Jean-Paul Belmondo was a French actor known for his boxer’s nose and rubbery lips.

Breathless (1960)

He is famous for breaking the fourth wall in the nouvelle vague film Breathless (1960); for his stunts and bravado in That Man from Rio (1964); and for painting his face blue in Pierrot le Fou (1965).

Pierrot le Fou (1965)

In the beginning of his career, he played in both art films and commercial films, later on he only followed the money and the popularity, flat out saying:

“I really prefer making adventure movies like Rio to the intellectual movies of Alain Resnais or Alain Robbe-Grillet.”–Jean-Paul Belmondo, The New York Times, 1964

RIP Françoise Arnoul (1931 – 2021)

 Post Coitum, Animal Triste (1997)

Françoise Arnoul was a French actress known for her parts in French CancanThe Devil and the Ten Commandments and Forbidden Fruit; and not so much for her part in Post Coitum, Animal Triste (1997). However, I show you the trailer of that film, because of its title, which I have been able to trace into the 16th century, in the work of Jean Benedict in La somme des péchés et le remède d’iceux (1595).

RIP Pierre Jansen (1930 – 2015)

https://www.youtube.com/watch?v=hkfeuIFyDWQ&t=214s&ab_channel=NYCBLOCKSNYCBLOCKS
 Acera, or the Witches’ Dance (1972) by Jean Painlevé

This happened in 2015, but I only found out today.

Pierre Jansen was a French composer working in film.
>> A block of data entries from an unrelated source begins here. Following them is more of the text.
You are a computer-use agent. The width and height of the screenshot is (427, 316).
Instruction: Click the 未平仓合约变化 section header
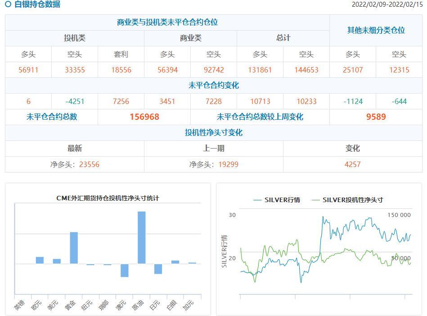coord(214,86)
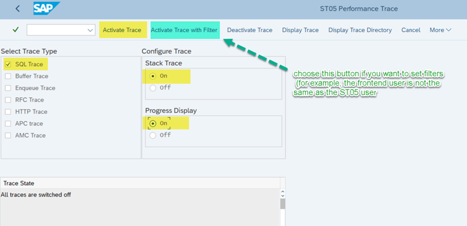The image size is (467, 226).
Task: Uncheck the SQL Trace checkbox
Action: click(8, 64)
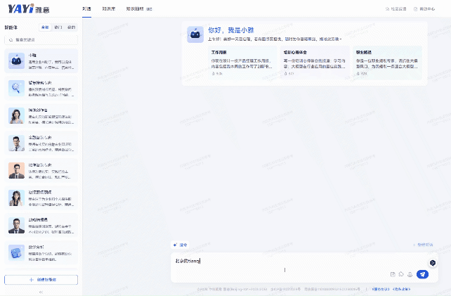The width and height of the screenshot is (451, 296).
Task: Select the 我的 filter in assistant list
Action: pos(71,27)
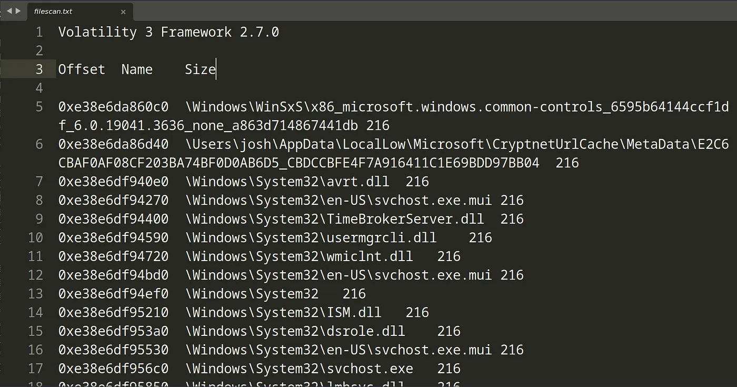The image size is (737, 387).
Task: Close the filescan.txt tab
Action: 123,12
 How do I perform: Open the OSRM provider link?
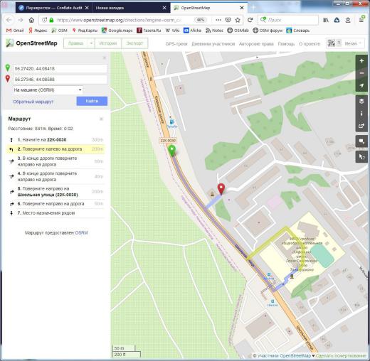pyautogui.click(x=81, y=233)
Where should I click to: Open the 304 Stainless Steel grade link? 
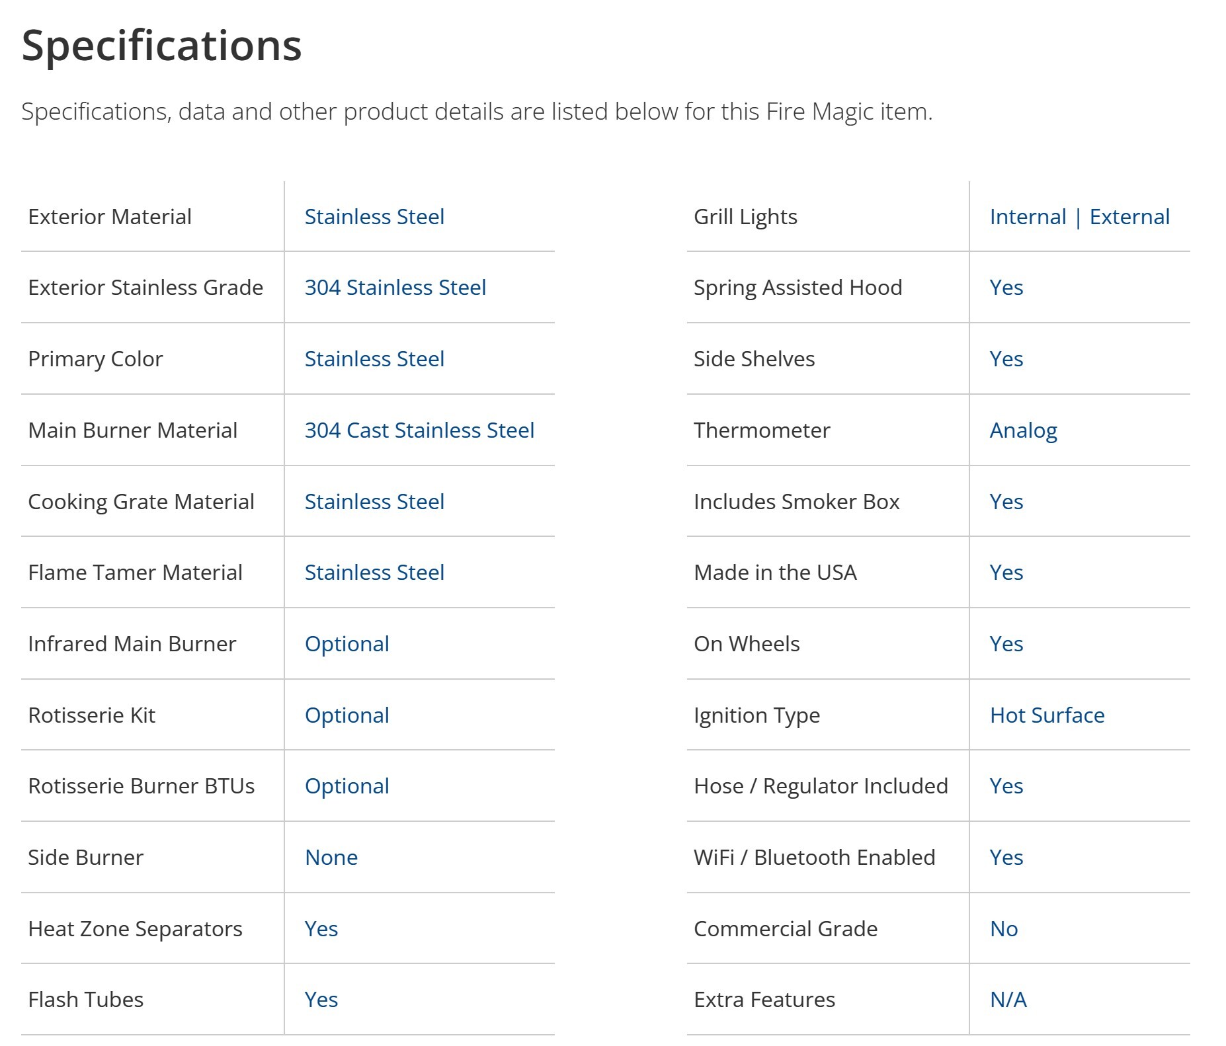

He was in particular the permanent collaborator of Claude Chabrol for whom he composed the music for many films.

He also scored the above documentary Acera, or the Witches’ Dance (1972) by Jean Painlevé.

RIP Jean-Claude Romer (1933 – 2021)

Jean-Claude Romer was a French actor, film critic and film historian.

Midi Minuit Fantastique (1962 – 1971)

He was editor-in-chief of French film magazine Midi Minuit Fantastique (1962 – 1971), the first magazine dedicated to genre cinema and cinema fantastique.

It has come to my attention that the first issue of Midi Minuit Fantastique is online in full at Archive.org[1].

That issue is dedicated to Terence Fisher, who still seems to be a bit underrated and of whose film The Stranglers of Bombay it is said:

“More clearly than any other Hammer effort, The Stranglers of Bombay lays bare the foundation of voyeurism, scopophilia, misogyny, castration anxiety, repression, sadomasochism, and “the male gaze” which informs the construction of Hammer’s output.”

The Charm of Evil: The Life and Films of Terence Fisher (1991) by Wheeler W. Dixon

One thing leading to another as they say, I stop here, because it is leading me too far.